▶ [YOUR ASSIGNMENT] What you output must match the entries exactly, apart from the pictures, which are left out.

▶ [GIVEN ENTRIES]
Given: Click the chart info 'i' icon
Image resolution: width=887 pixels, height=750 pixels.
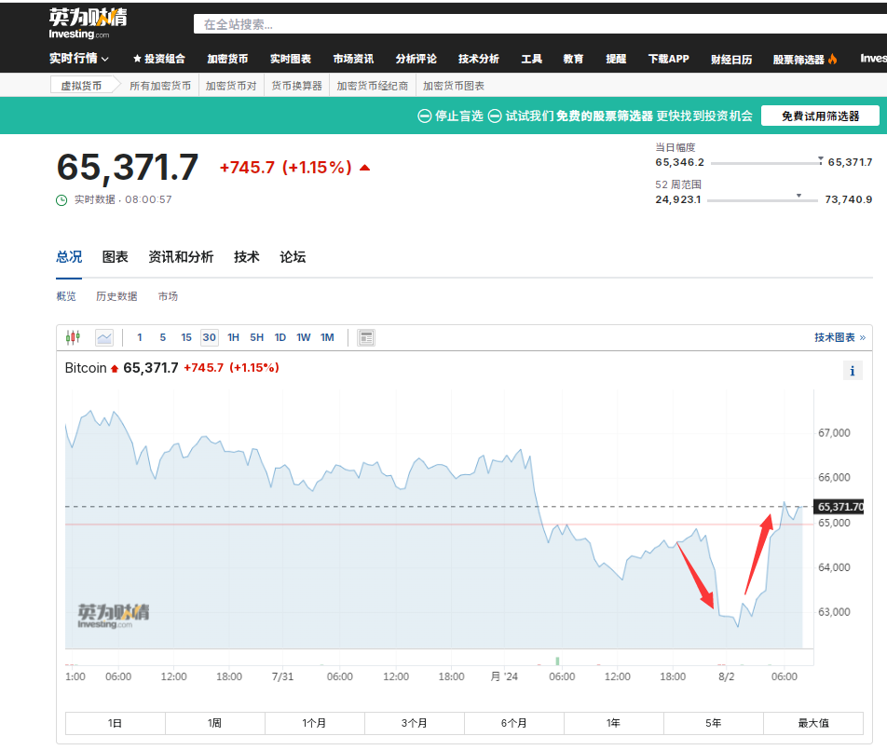Looking at the screenshot, I should (x=852, y=371).
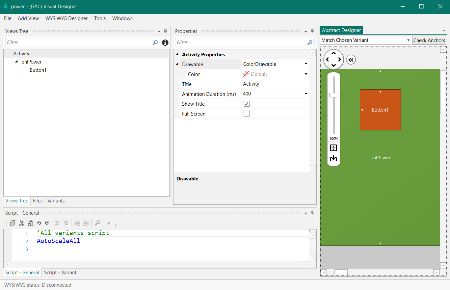Uncheck the Show Title checkbox
Image resolution: width=450 pixels, height=290 pixels.
[x=246, y=104]
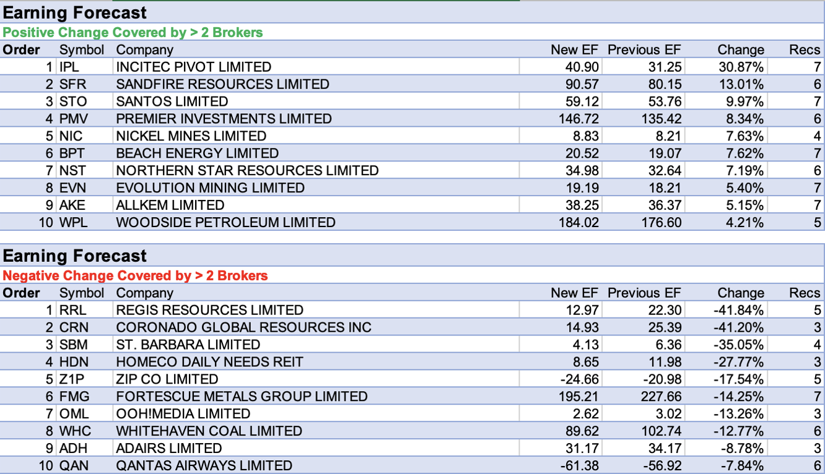Select the REGIS RESOURCES LIMITED cell

tap(209, 310)
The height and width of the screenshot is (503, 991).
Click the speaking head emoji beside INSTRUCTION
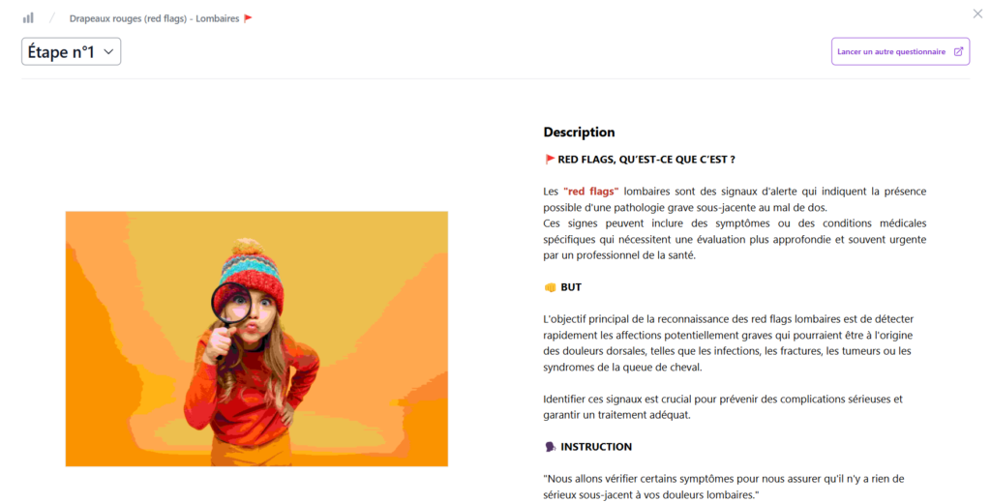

▶ [TASK ANSWER]
Given: Click the chart info 'i' icon
Image resolution: width=887 pixels, height=750 pixels.
Looking at the screenshot, I should (x=852, y=371).
Uncheck the Show Title checkbox
Image resolution: width=450 pixels, height=290 pixels.
[x=246, y=104]
Select the REGIS RESOURCES LIMITED cell

tap(209, 310)
The height and width of the screenshot is (503, 991).
Click the speaking head emoji beside INSTRUCTION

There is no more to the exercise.